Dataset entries
+--
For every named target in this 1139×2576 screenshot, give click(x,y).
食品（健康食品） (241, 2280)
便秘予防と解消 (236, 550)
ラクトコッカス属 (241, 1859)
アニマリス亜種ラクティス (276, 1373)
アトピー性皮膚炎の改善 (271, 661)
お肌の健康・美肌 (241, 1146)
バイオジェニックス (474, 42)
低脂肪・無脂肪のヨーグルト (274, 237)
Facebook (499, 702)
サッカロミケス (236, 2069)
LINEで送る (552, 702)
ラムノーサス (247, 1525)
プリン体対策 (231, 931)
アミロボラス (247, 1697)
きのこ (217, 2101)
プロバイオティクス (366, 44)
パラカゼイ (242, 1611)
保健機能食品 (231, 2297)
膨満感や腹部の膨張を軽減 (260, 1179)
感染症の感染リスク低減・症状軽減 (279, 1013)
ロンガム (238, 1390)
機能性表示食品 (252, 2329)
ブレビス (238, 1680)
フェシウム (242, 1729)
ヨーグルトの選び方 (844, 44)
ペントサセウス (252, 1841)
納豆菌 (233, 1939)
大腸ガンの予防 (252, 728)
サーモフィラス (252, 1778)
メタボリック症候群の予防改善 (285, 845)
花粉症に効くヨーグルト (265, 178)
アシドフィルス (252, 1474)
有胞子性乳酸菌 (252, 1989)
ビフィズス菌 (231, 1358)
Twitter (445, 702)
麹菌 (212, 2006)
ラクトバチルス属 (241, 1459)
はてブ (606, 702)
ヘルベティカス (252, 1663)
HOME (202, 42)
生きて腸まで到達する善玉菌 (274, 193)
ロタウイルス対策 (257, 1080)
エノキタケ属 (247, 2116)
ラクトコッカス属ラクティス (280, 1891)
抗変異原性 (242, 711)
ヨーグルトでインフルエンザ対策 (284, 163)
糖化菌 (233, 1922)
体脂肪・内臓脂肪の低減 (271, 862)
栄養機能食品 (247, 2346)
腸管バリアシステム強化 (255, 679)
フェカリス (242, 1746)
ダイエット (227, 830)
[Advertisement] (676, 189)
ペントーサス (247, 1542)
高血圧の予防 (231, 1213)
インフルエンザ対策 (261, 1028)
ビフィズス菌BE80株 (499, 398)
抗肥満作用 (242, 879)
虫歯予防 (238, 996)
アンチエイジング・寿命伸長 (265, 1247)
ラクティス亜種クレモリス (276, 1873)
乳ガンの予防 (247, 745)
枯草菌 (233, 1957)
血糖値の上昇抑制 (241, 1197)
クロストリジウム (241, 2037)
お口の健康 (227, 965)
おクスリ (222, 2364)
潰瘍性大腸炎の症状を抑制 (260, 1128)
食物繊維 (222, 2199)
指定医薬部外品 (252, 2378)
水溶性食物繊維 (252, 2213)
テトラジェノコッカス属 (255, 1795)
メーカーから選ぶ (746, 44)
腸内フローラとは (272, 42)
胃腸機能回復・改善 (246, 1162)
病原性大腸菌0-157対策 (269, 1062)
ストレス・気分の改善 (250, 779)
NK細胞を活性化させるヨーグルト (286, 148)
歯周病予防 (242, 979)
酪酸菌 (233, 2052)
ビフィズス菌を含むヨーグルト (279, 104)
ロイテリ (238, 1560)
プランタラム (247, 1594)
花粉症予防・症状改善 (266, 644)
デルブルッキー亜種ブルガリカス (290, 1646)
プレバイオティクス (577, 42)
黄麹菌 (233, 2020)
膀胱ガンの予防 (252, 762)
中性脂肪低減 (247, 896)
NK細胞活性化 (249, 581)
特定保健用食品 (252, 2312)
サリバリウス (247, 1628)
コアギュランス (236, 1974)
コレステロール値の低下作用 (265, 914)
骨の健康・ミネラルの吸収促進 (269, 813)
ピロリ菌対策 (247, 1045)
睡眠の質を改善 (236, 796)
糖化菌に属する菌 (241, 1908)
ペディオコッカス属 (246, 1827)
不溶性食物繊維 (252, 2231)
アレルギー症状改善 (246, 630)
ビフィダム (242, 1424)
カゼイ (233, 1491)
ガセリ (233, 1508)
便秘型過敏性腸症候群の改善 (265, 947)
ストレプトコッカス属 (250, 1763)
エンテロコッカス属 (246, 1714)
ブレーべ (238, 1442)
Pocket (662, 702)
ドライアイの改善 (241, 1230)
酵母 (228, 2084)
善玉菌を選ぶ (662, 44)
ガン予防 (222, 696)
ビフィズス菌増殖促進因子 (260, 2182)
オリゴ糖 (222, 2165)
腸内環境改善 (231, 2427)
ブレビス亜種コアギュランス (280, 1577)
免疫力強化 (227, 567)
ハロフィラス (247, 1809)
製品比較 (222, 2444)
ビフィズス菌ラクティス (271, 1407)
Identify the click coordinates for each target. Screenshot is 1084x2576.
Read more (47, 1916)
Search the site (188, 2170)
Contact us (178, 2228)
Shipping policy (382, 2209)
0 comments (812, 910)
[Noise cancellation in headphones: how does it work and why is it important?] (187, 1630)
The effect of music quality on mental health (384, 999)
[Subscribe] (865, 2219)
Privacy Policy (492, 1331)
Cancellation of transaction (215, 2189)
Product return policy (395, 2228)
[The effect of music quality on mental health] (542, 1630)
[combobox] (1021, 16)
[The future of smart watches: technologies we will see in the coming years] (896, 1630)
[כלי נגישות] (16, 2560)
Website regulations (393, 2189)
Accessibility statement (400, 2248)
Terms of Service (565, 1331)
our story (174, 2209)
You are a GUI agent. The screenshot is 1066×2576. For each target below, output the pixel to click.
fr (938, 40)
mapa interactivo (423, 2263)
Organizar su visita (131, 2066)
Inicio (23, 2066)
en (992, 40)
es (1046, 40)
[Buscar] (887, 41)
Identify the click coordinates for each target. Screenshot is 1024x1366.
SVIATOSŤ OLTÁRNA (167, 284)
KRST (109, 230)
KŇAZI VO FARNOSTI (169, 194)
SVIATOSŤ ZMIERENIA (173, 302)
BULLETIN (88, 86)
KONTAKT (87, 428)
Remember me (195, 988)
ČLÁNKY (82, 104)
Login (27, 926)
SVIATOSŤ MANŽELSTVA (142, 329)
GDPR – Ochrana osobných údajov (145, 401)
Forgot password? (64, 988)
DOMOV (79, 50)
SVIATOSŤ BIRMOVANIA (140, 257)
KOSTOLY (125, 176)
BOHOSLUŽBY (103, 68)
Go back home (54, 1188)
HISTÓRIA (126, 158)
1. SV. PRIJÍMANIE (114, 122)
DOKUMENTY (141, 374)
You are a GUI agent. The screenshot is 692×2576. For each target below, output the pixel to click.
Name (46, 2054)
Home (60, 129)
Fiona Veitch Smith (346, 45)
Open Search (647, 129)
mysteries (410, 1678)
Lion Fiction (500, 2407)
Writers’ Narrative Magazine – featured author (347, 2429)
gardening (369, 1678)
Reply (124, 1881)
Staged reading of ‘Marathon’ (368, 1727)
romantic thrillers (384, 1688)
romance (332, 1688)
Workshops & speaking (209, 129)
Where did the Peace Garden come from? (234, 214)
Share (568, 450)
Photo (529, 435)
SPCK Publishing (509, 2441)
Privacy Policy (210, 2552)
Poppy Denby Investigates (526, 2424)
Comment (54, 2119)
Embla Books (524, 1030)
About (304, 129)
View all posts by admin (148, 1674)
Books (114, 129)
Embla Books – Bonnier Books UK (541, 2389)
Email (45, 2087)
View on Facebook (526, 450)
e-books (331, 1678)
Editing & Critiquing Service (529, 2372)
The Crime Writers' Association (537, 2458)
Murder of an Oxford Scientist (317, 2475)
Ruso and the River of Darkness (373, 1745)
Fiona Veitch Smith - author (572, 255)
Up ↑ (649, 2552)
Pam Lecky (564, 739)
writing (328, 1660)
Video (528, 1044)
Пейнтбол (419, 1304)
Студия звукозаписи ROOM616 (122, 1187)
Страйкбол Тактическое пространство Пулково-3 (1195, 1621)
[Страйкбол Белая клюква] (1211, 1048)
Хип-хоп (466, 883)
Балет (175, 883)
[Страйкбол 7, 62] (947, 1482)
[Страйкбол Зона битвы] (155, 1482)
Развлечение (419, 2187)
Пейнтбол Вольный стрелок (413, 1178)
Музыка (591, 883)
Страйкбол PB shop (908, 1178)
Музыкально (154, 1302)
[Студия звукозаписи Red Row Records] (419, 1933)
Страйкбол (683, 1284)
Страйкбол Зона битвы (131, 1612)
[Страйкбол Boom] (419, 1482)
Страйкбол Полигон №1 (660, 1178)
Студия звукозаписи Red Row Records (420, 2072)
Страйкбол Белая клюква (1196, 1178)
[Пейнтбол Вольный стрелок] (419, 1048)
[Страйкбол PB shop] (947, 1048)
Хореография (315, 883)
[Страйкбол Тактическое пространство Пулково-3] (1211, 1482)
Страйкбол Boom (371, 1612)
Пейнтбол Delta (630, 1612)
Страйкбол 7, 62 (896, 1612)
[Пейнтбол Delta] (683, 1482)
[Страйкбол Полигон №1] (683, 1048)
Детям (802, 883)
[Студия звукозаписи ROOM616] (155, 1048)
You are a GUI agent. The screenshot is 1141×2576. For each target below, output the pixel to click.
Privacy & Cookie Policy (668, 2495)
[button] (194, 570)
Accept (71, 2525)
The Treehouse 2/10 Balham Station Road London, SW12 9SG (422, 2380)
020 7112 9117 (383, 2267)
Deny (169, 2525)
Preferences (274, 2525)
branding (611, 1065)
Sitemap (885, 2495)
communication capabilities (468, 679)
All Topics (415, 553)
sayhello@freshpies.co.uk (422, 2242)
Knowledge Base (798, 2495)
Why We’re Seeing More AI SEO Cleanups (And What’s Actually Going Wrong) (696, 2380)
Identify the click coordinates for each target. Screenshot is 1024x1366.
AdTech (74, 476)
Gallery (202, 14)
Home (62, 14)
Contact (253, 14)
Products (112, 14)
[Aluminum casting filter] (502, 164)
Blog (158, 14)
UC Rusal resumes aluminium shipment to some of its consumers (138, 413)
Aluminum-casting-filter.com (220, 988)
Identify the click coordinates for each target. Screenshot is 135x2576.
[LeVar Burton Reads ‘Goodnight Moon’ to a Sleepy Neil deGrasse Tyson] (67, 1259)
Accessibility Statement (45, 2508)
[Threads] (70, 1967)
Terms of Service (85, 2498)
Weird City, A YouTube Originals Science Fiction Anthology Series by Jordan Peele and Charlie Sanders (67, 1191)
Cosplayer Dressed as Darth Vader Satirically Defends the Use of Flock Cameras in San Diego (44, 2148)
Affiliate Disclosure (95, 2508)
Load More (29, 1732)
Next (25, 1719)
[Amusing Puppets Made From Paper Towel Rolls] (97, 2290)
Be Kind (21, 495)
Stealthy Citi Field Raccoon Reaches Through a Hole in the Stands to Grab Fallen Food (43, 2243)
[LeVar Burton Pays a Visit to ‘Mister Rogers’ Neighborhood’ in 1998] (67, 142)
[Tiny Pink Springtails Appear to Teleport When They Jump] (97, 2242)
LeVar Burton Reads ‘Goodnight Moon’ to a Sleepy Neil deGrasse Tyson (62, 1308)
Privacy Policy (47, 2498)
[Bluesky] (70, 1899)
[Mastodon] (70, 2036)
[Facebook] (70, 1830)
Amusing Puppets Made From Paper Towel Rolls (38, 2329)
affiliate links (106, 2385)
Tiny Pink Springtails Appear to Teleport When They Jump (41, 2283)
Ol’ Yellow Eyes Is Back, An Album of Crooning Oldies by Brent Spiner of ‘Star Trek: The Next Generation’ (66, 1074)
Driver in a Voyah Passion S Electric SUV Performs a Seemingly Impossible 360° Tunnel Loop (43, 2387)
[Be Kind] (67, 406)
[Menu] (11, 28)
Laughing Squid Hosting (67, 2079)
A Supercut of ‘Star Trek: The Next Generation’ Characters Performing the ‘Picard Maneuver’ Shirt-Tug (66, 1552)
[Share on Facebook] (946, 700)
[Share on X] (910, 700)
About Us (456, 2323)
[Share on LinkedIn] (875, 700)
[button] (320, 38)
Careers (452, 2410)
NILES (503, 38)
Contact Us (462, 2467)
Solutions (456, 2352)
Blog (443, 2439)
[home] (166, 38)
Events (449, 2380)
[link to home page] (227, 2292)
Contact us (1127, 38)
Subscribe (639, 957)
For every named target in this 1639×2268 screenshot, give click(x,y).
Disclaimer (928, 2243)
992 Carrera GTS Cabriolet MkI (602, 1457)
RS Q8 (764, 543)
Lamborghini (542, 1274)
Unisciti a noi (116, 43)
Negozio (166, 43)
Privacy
+--
TRY IT → Which lines above contain the word "Fiction"? Copy all of them.

RESULT OF THIS TASK →
Lion Fiction (500, 2407)
Weird City, A YouTube Originals Science Fiction Anthology Series by Jordan Peele and Charlie Sanders (67, 1191)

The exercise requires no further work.